Aims: To compare the long-term functional and anatomical outcomes of cataract surgery with combined versus 1-month deferred intravitreal dexamethasone implant (DEX) in eyes with pre-existing diabetic macular edema (DME).
Methods: Best-corrected visual acuity (BCVA) and central retinal thickness (CRT) were retrospectively evaluated in both groups before treatments, then 1, 4, 12 and 24 months after DEX.
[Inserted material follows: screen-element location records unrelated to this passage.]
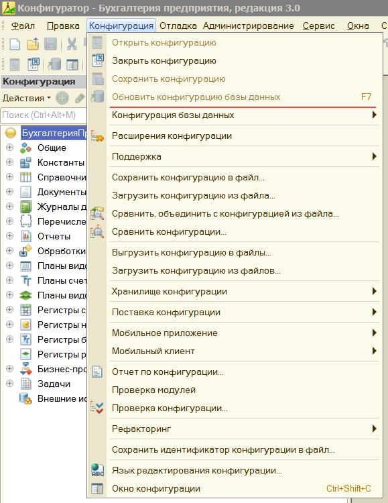388x503 pixels.
Task: Click the Close configuration toolbar icon
Action: [x=33, y=64]
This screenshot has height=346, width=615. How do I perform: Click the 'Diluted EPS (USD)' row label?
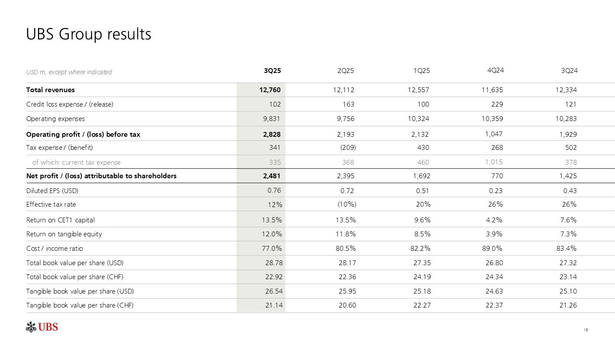(x=52, y=191)
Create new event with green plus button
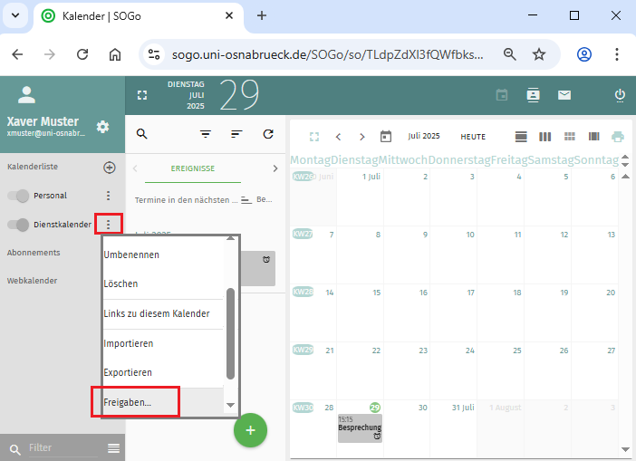Image resolution: width=636 pixels, height=461 pixels. 250,429
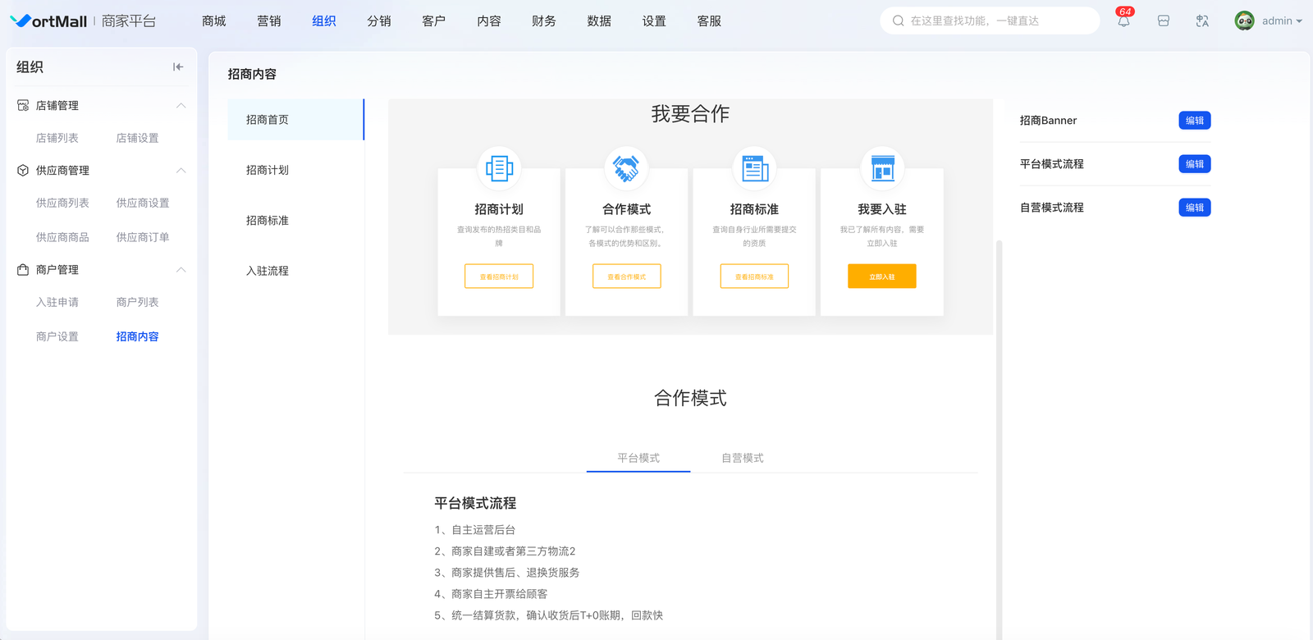Collapse the sidebar with the collapse icon
Image resolution: width=1313 pixels, height=640 pixels.
[178, 67]
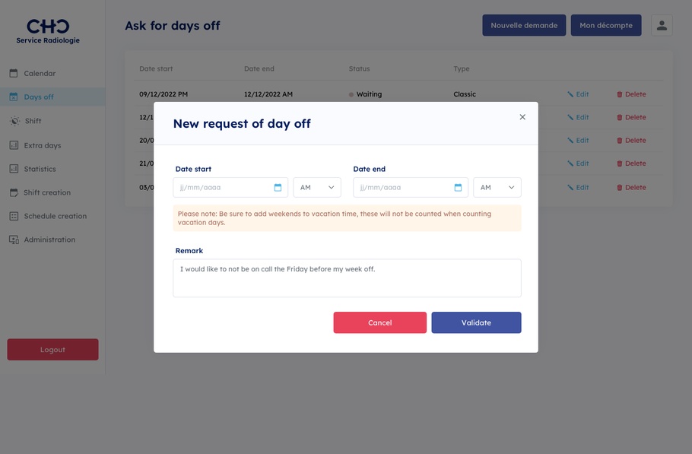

Results: Forty eyes were analyzed, 20 in each group. BCVA disclosed comparable trends, increasing from similar starting values (p = 0.9913) to akin scores 1 month after DEX (p = 0.4229). After 4 months, it similarly reduced without significant variations within each group throughout the whole observation period. CRT was similar at the time of surgery (p = 0.6134) and was reduced by DEX injection in both samples, with a superior beneficial effect in the combined group after 1 month (p = 0.0010). At 4 months, CRT further elevated and remained overall stable in the long term without differences. By 12 months, 19 (95%) eyes received further injections: 1 (5%) fluocinolone, 3 (15%) received other DEX and fluocinolone, 13 (65%) ≥ 1 DEX only and 2 (10%) anti-VEGFs. During the second year, 6 additional eyes (from the 13 receiving DEX) switched to fluocinolone, reaching a total of 10 (50%). Similar results were observed in the deferred group.
Conclusions: DEX implant performed at the time of surgery achieved the same long-term functional and anatomical outcomes compared to a 1-month injection deferral in treating eyes with pre-existing DME that should undergo cataract extraction.